When should your child learn to swim?
So now that you’re convinced of the importance of children learning how to swim, you may be wondering, “What is the appropriate age to get them started on learning this important life skill?”
Usually starting at 6 months of age can help create positive experiences with water and make swimming fun for kids later on in life. Earlier than this, the bathing process can be used to establish a sense of joy associated with water and make this a happy experience for the child.
Pre-conditioning your child to develop a positive interaction with water can be done by using verbal triggers and positively seeing water. You can even get some older kids to practise breath control and be prepared for submersions whenever formal lessons commence. These simple tasks may not seem like much to you, but they help to create a positive association that makes it easier for your child to learn swimming when they actually begin formal swimming lessons.
While many parents fear introducing their children to swimming this early, it has actually been found that early familiarisation with swimming makes kids a lot more confident about swimming. They don’t panic when they see water like so many older kids do on being exposed to swimming for the first time.

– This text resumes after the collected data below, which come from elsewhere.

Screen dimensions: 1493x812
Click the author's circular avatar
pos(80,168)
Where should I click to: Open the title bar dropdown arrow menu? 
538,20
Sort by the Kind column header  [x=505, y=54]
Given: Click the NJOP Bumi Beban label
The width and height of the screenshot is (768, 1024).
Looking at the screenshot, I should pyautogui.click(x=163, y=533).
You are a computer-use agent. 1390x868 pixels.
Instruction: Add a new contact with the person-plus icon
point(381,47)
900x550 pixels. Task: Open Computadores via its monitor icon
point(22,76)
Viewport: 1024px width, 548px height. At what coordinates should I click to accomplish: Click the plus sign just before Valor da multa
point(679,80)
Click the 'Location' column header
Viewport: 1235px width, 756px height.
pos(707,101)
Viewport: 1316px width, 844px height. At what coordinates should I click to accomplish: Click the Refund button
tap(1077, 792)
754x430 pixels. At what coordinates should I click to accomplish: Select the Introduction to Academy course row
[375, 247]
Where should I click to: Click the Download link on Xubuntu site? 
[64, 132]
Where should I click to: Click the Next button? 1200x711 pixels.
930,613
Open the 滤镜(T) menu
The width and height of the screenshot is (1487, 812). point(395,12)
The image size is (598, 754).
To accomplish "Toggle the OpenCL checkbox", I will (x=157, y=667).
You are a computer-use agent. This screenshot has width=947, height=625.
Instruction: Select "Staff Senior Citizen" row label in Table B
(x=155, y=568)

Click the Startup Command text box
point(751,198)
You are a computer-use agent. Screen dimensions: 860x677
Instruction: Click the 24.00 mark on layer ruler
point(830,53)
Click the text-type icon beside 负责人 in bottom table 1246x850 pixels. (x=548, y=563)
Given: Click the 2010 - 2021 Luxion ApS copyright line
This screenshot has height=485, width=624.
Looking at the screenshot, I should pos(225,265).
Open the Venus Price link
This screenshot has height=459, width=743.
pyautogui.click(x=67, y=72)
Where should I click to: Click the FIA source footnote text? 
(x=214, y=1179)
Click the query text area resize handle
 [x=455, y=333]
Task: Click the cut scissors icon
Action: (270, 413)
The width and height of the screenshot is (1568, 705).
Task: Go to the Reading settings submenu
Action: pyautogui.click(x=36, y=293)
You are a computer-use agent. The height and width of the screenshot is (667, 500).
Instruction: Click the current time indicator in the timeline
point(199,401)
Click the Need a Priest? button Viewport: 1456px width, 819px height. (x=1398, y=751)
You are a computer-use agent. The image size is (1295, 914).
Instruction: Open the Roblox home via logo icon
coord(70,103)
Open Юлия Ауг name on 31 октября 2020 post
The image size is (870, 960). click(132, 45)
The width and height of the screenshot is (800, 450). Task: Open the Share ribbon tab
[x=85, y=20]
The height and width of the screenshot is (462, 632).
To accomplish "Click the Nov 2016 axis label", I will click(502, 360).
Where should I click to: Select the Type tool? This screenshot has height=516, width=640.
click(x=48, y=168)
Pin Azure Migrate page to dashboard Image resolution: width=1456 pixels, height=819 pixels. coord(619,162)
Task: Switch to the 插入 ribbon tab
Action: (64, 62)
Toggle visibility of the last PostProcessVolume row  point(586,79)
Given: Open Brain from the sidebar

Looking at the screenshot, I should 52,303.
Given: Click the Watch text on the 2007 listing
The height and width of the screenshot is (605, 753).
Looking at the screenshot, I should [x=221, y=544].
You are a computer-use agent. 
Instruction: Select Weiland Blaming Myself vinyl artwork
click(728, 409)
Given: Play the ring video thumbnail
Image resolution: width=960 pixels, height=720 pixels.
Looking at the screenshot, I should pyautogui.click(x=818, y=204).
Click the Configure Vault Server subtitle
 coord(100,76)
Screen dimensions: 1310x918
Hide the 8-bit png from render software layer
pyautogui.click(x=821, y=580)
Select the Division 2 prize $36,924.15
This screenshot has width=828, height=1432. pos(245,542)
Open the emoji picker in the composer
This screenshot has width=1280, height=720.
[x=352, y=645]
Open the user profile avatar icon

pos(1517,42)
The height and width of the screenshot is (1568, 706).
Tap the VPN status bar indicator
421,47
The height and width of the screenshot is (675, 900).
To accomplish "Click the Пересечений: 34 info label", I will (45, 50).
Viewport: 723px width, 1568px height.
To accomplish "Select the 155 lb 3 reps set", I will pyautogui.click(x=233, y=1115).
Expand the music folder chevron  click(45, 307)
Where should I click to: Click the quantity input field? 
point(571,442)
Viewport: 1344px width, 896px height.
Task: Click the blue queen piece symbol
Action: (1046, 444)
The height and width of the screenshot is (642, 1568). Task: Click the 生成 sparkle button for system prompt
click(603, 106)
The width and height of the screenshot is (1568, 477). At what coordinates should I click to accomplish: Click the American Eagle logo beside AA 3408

By the age of 4, children should be able to enter as well as leave the water safely. With practice, they must be able to swim without pausing for at least 50 metres by the age of 12. Water safety practices and techniques must be taught so that your child makes the most of their swimming skill while staying protected.
Active parental supervision is required for this and you must ensure that you’ve got your eyes on them at all times and aren’t distracted by anything in the vicinity.